In particolare, la giurisprudenza ha accertato che “detta disposizione disciplina le sole “prestazioni rese in favore dei soggetti affidatari” e non anche l’apporto di qualifiche e requisiti soggettivi mancanti. Il rapporto di cooperazione viene ad incidere nella sola fase esecutiva dell’appalto, quindi in un momento che presuppone come già risolta l’individuazione, a monte, di un appaltatore munito dei necessari requisiti (Tar Veneto, n. 198/2019)” (così Consiglio di Stato, Sez. V, 17 novembre 2020, n. 7142, cit.; v. anche Consiglio di Stato, Sez. V, 19 maggio 2020, n. 3169, cit.). Diversamente, “(…) laddove si consentisse al soggetto aggiudicatario di soddisfare il possesso del requisito mancante rivolgendosi a soggetti terzi mai specificamente individuati (nel D.G.U.E. o nella dichiarazione di offerta economica/tecnica), si verrebbe a verificare l’inammissibile circostanza per cui «la parte operativa più rilevante dell’affidamento sarebbe eseguita non già dall’appaltatore (singolo o associato),né da un soggetto da questi indicato come ausiliario o subappaltatore, bensì da un soggetto terzo del tutto esterno ed estraneo alla gara» (C.G.A.R.S., sez. I, n.673/2019)” (Consiglio di Stato, Sez. V, 17 novembre 2020, n. 7142, cit.).

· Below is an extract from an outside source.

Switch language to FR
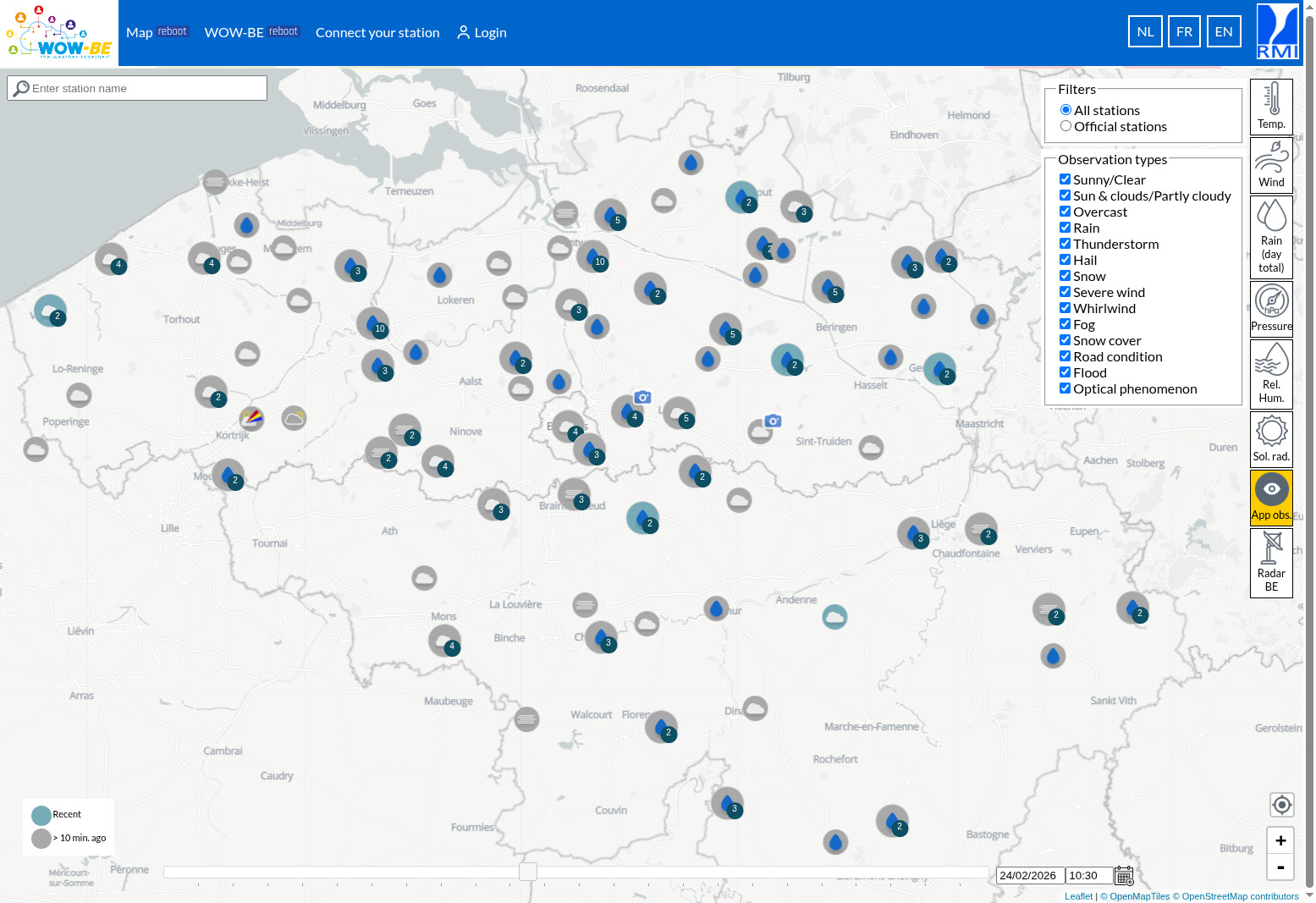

Per completezza, proprio in ordine agli specifici profili qui considerati, deve peraltro segnalarsi che secondo recenti pronunce, in realtà, i contenuti dei due contratti – quello principale di appalto e il (sub)contratto continuativo di cooperazione – potrebbero anche coincidere in parte, ponendo così sotto altra luce l’assunto (consolidato) che mira a “(…) circoscrivere l’utilizzazione dell’istituto (…) con riferimento alle prestazioni “secondarie” e/o “sussidiarie”, ovvero a quelle non direttamente rivolte alla stazione appaltante e non coincidenti contenutisticamente con la prestazione dedotta in contratto prestazioni che, anche a prescindere dalla previsione suindicata, sarebbero state comunque e legittimamente acquisibili ab externo dal soggetto affidatario, rivolgendosi ai propri fornitori, indipendentemente dall’epoca di stipula dei relativi contratti e senza essere tenuto al deposito degli stessi presso la stazione appaltante. Del resto, l’istituto de quo, proprio perché si configura come derogatorio rispetto alla generale disciplina del subappalto, è evidentemente ancorato ai medesimi presupposti applicativi, a cominciare dalla determinazione contenutistica della prestazione eseguibile mediante il ricorso all’impresa “convenzionata”. In tale ottica, il riferimento della disposizione alle “prestazioni rese in favore dei soggetti affidatari” non assume valenza restrittiva (della portata applicativa della previsione), come avverrebbe se si ritenesse che esso implica la necessità che l’utilità della prestazione ridondi ad esclusivo vantaggio, in senso materiale, dell’impresa affidataria (piuttosto che dell’Amministrazione), ma allude alla direzione “giuridica” della prestazione, ovvero al fatto che l’unica relazione giuridicamente rilevante, anche agli effetti della connessa responsabilità, è quella esistente tra stazione appaltante e soggetto affidatario” (Consiglio di Stato, Sez. V, 21 maggio 2020, n. 3211, cit.; v. anche Tribunale Regionale della Giustizia Amministrativa di Trento, 29 settembre 2020, n. 166, cit.).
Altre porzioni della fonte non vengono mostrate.